Chronique

Après tant de confinement et donc d’introspection, où mettrons-nous le luxe ? Existera-t-il seulement encore ?

Jamais dans nos vies, le temps ne s'était tant suspendu. Les citadins ont découvert la fin de l’hiver et vu pendant 80 jours non pas le monde tourner mais le printemps s’installer, entendu les oiseaux chanter, cuisiné... Bref, les privilégiés qui n’étaient pas à l’hôpital pour y soigner ou être soignés, à tenir les commerces autorisés ou à trimer dans des entrepôts ou en livraison – ils étaient nombreux en première ligne, ce n’est pas parce que nous avons arrêté de les applaudir qu’il faut les oublier –, ceux qui s’isolaient dans de bonnes conditions et avec un salaire maintenu, ont découvert d’autres activités et changé de rythme. Un véritable luxe.

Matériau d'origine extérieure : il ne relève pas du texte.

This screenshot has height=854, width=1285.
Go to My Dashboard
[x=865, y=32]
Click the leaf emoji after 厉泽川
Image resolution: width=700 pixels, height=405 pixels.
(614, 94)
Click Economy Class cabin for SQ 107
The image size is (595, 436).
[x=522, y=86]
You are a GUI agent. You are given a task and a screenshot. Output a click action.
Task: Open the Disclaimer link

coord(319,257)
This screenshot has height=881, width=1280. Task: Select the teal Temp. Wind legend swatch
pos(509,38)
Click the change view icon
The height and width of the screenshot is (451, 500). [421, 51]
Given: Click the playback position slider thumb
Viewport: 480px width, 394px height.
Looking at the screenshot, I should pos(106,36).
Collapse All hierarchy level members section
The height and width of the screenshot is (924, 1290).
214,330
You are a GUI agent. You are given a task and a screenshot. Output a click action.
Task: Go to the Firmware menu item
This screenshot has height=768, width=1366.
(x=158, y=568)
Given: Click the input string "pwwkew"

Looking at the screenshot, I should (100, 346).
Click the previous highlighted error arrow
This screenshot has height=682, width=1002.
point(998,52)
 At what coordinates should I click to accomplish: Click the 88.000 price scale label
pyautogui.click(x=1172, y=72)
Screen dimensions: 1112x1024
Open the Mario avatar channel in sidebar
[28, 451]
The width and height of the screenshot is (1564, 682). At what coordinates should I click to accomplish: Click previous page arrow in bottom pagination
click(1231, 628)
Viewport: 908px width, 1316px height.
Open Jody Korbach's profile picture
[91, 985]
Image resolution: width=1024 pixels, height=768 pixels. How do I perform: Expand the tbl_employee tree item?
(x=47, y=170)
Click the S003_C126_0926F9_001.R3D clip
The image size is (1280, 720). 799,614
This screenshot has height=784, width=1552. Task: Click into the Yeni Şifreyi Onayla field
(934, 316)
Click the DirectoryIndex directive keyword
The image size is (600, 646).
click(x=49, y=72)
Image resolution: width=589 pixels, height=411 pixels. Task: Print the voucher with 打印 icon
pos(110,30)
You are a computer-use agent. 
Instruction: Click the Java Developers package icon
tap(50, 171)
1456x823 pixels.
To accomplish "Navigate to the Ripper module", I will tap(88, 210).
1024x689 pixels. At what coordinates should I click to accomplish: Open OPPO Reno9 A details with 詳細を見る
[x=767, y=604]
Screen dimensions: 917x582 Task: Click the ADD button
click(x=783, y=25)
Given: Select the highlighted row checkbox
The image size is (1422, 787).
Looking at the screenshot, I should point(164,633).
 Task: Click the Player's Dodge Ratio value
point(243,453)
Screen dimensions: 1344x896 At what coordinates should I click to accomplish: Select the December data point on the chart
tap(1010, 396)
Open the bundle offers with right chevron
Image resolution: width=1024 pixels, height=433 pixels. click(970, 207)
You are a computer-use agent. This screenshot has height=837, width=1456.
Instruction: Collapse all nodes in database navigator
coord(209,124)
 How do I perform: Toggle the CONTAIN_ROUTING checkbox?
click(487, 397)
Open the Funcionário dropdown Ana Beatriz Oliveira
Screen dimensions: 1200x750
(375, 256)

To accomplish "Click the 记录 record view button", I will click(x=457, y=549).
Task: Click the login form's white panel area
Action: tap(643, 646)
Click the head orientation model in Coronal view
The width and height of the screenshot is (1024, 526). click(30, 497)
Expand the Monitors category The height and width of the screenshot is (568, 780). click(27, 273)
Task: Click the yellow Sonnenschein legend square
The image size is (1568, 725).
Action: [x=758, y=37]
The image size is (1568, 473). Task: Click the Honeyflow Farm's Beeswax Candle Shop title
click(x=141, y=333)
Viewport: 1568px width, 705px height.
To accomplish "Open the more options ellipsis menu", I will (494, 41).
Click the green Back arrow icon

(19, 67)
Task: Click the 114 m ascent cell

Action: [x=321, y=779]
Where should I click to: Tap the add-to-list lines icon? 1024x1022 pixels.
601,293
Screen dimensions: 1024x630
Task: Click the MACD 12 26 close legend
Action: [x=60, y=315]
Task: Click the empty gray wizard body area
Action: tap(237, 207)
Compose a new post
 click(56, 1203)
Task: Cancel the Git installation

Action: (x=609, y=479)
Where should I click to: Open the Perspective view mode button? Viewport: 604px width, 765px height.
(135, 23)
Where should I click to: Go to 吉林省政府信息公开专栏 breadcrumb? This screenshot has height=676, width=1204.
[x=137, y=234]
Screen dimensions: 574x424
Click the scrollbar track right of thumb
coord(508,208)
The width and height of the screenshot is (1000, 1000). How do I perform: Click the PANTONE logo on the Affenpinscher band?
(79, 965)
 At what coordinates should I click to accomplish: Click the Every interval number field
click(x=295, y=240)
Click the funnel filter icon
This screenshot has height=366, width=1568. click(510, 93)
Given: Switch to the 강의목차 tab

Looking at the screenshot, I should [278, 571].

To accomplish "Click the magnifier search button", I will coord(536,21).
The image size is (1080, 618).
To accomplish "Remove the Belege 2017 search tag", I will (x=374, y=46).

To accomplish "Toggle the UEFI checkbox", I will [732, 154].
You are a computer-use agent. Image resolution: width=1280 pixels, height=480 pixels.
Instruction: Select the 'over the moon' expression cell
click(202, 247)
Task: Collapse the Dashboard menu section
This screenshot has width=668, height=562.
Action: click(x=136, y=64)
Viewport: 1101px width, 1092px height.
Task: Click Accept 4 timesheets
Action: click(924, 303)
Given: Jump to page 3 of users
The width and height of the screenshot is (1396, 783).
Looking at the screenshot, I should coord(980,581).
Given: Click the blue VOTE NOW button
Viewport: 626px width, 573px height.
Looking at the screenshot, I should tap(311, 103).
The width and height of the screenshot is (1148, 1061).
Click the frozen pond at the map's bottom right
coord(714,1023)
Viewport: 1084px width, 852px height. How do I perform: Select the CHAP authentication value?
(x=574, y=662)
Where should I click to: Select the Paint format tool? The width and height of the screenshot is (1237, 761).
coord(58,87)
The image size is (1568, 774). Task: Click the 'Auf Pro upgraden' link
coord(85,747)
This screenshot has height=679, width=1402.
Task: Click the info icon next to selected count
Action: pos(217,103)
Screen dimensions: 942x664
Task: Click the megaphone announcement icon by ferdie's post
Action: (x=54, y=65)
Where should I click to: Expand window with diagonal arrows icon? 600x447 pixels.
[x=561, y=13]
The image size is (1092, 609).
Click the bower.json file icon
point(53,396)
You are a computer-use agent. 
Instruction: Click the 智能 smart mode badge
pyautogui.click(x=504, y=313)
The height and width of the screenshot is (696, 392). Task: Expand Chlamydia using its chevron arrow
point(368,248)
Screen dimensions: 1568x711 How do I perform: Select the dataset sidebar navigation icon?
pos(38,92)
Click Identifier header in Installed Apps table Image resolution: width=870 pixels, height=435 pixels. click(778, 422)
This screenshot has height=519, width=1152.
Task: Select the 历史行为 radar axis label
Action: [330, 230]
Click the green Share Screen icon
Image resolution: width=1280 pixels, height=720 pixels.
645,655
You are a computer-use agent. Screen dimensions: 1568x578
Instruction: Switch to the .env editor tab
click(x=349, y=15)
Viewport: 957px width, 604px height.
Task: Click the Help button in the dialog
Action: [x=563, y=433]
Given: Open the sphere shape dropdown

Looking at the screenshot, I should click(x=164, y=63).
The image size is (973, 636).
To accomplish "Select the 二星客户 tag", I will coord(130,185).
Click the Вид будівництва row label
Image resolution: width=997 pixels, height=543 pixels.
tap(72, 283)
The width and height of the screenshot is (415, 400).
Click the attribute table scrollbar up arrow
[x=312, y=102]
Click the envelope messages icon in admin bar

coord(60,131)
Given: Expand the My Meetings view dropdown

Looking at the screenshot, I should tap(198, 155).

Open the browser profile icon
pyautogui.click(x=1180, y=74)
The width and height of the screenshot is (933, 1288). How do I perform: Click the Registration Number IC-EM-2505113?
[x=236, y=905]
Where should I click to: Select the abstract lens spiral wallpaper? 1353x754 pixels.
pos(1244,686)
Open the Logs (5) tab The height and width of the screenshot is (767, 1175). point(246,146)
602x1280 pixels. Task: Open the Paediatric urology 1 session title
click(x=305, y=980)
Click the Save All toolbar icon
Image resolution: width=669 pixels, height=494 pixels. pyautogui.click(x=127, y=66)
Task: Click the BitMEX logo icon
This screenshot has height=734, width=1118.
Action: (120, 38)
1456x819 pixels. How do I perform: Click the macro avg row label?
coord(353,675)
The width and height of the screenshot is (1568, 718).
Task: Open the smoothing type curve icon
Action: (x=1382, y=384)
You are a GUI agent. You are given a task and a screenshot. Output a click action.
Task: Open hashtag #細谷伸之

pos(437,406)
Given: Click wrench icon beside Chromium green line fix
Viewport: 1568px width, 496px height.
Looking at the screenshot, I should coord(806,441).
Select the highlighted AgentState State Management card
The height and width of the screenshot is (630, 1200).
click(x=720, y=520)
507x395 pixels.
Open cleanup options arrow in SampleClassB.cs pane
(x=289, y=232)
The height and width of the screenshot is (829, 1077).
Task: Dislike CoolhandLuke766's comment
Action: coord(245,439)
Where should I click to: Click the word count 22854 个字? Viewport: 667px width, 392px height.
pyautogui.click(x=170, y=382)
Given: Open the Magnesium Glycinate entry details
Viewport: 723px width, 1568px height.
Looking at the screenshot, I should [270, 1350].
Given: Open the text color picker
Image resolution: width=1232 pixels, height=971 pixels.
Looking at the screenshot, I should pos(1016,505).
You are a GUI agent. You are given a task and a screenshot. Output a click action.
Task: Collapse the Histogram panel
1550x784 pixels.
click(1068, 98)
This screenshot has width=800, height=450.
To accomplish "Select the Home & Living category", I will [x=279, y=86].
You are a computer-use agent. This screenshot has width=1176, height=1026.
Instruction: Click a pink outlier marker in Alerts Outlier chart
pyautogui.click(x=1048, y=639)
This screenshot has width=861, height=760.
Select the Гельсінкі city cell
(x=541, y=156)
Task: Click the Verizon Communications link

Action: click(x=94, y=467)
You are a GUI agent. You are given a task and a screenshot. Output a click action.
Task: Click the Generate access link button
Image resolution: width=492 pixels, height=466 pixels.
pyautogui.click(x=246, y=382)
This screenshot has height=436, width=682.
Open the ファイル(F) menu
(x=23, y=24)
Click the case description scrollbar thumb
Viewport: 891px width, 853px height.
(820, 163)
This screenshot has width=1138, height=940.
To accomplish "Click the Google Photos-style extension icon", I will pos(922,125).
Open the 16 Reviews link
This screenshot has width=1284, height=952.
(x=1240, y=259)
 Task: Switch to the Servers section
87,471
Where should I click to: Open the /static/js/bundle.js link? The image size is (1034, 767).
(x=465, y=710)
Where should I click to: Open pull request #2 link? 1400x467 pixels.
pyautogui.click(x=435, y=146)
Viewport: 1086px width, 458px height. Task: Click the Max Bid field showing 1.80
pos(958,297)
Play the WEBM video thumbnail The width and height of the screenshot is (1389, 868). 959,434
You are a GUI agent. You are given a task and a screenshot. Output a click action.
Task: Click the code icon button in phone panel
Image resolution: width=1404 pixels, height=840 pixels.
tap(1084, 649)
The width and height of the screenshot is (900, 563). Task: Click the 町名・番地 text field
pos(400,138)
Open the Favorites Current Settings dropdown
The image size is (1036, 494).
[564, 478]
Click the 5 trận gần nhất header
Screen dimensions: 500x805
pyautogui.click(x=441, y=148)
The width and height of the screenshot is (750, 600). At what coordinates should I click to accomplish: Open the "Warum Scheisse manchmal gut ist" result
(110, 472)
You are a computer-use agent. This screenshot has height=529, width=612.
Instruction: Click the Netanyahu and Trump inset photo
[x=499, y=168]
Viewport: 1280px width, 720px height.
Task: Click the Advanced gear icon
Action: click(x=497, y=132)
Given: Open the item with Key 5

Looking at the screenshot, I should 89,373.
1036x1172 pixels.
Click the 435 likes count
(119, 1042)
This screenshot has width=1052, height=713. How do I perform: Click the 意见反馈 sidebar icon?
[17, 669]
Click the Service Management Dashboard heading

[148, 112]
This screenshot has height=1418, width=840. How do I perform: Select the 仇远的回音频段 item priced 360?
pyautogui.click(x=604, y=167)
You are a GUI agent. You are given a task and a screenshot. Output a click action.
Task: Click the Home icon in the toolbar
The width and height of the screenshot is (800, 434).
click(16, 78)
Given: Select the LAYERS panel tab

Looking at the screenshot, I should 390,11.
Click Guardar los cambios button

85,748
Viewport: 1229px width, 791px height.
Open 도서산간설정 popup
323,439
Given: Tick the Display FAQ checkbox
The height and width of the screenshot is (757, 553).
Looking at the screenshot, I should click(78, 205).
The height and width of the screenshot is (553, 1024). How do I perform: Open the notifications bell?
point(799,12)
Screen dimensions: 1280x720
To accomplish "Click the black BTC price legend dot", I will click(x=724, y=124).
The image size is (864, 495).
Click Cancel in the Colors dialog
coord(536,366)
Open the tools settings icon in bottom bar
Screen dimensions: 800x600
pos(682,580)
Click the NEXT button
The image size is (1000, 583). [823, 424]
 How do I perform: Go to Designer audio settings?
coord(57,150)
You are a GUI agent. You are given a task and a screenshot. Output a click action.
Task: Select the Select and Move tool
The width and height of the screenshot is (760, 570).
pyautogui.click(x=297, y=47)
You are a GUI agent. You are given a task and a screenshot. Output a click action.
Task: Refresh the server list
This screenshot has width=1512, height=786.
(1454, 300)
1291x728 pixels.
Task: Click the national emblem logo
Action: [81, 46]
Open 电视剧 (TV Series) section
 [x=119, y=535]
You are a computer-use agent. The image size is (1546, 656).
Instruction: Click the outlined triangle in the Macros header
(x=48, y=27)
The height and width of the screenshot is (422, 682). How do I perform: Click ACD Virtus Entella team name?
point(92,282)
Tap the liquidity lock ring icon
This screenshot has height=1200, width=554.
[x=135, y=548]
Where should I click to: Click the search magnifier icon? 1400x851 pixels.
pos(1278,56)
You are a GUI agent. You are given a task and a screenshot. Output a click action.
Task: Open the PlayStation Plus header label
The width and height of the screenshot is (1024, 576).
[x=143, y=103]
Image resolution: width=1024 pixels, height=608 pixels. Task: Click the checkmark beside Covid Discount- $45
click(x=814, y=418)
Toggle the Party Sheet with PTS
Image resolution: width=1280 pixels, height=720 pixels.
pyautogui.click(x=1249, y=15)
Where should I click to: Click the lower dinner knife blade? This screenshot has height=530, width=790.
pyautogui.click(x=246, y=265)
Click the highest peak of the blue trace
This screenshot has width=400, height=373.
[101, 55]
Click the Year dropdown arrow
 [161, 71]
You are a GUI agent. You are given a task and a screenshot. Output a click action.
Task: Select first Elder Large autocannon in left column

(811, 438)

À nous écouter raconter ces quelques mois, j’ai souvent pensé à Michel Piccoli en Milou en mai. À son visage éclairé sous un chapeau qui dépasse d’une rivière, les mains qui cueillent des écrevisses, le sourire béat de l’épicurien, loin du front et protégé du tumulte. Pour lui mai 68, pour nous la crise sanitaire.

A la sortie de cette étrange arrêt sur image, quels sont nos nouveaux luxes à conserver, quels sont ceux d'un temps passé que nous souhaiterions retrouver ? Autant le Grand Confinement, expérience hallucinante, s'est imposé à tous dans l'espace et le temps, autant nous l'avons tous vécu très différemment.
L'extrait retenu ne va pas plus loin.